O presidente da
UCI,
David Lappartient, voltou a alertar para a crescente fragmentação política dentro do ciclismo no que diz respeito à segurança dos corredores, avisando que demasiadas equipas estão a resistir ativamente a reformas pensadas para tornar a competição menos perigosa. As declarações foram feitas ao
Ouest-France, num tom que espelha frustração acumulada.
Lappartient sublinhou que algumas das iniciativas recentes têm enfrentado oposição direta e organizada, mesmo quando implementadas apenas em fase experimental. “Quando fazemos um teste sem rádios, as equipas são contra. Quando fazemos um teste para limitar relações de transmissão, somos levados a tribunal e as equipas são contra. Quando quisemos realizar
testes SafeR com rastreadores GPS na Volta à Romandia Feminina, cinco equipas não partiram”, descreveu.
Para o dirigente, estes bloqueios sucessivos começam a levantar dúvidas sobre a cooperação interna do pelotão. “Equipas a mais entram em greve quando apresentamos soluções. Onde está o interesse comum? Não estou convencido de que a segurança seja tão consensual como se diz. Proibi os rádios de corrida nos Mundiais, Europeus e Jogos Olímpicos. É melhor taticamente e para a segurança, mas as equipas são contra.”
O quadro torna-se ainda mais preocupante numa era em que as velocidades continuam a aumentar, a tecnologia multiplica variáveis e o controlo do risco se torna cada vez mais desafiante.
Bem-estar emocional em tensão: o burnout já é uma ameaça central
Num segundo plano da entrevista, Lappartient alertou para a pressão psicológica crescente dentro do pelotão, que considera um problema mais grave do que a discussão repetida sobre magreza extrema, sobretudo no ciclismo feminino. Usou Pauline Ferrand-Prevot como exemplo de acompanhamento competente, frisando que a questão não passa apenas pela composição corporal.
“Desde que tudo esteja sob controlo de nutricionistas e dietistas, e o peso não seja perdido demasiado depressa, existe um certo nível de controlo”, explicou. “O que mais me preocupa é o burnout que pode desenvolver-se.”
Para ele, o problema maior é a carga mental imposta pelo ciclismo moderno. “A saúde mental dos corredores é preocupante porque no pelotão há pressão e tensão: todos querem estar na frente, todos recebem as mesmas instruções ao mesmo tempo.
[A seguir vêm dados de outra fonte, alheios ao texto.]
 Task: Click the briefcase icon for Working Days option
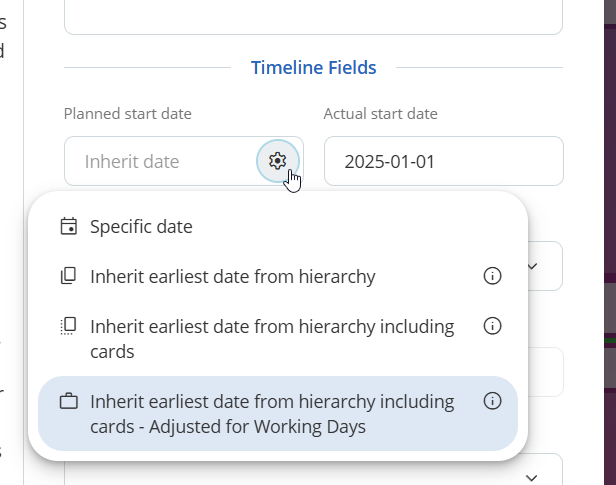(68, 401)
Estamos a ver colapsos nervosos que não víamos antes. Os corredores ganham mais no pelotão, mas são menos felizes. Vejo menos corredores a rir.”
Ciclismo feminino em alta: “Criámos algo com valor”
Em contraste com esses sinais de alerta, Lappartient destacou o crescimento explosivo do ciclismo feminino como um dos pilares mais positivos da última década. Segundo o presidente da UCI, os números de audiência estão a atingir níveis inéditos e superam até provas masculinas históricas.
“As audiências do ciclismo feminino estão a aumentar constantemente e isso deixa-nos satisfeitos”, afirmou. “Os números da etapa final do Tour feminino foram superiores aos de todas as etapas de montanha do Tour masculino.”
Recordou que a etapa final em Châtel registou a segunda melhor audiência de todo o calendário anual, apenas atrás da chegada masculina em Montmartre. “Quem imaginaria isso há cinco anos, quando o Tour feminino nem sequer existia? Criámos algo com valor. Em termos de audiências, a
Volta a França Feminina fez o dobro de Roland Garros.”
A transformação física de Ferrand-Prevot no Tour 2025 incendiou o debate
Domínio de Pogacar não é exceção na história: “Sempre houve eras absolutas”
Lappartient rejeitou ainda a ideia de que a hegemonia de
Tadej Pogacar esteja a prejudicar a modalidade, recordando que ciclos de domínio absoluto sempre existiram.
“Sim, o Pogacar está no auge da carreira, tal como o Merckx à mesma idade, ou o Hinault. Sempre houve períodos de domínio absoluto e sabemos que isso não é o ideal para o suspense”, admitiu.
Ainda assim, destacou que a imprevisibilidade continua viva noutras frentes, como se viu nas edições recentes da Paris-Roubaix ou da Milan-Sanremo. “Quando os campeões não ganham, também está tudo bem.”
Um aviso final: vigilância permanente
Lappartient encerrou a entrevista com um lembrete claro: o ciclismo não pode permitir-se relaxar nos domínios da segurança, bem-estar ou integridade desportiva.
“Enquanto organização, é preciso ter sempre dúvidas. Ter certezas a mais é perigoso. O ciclismo está a melhorar, mas não podemos ser ingénuos.”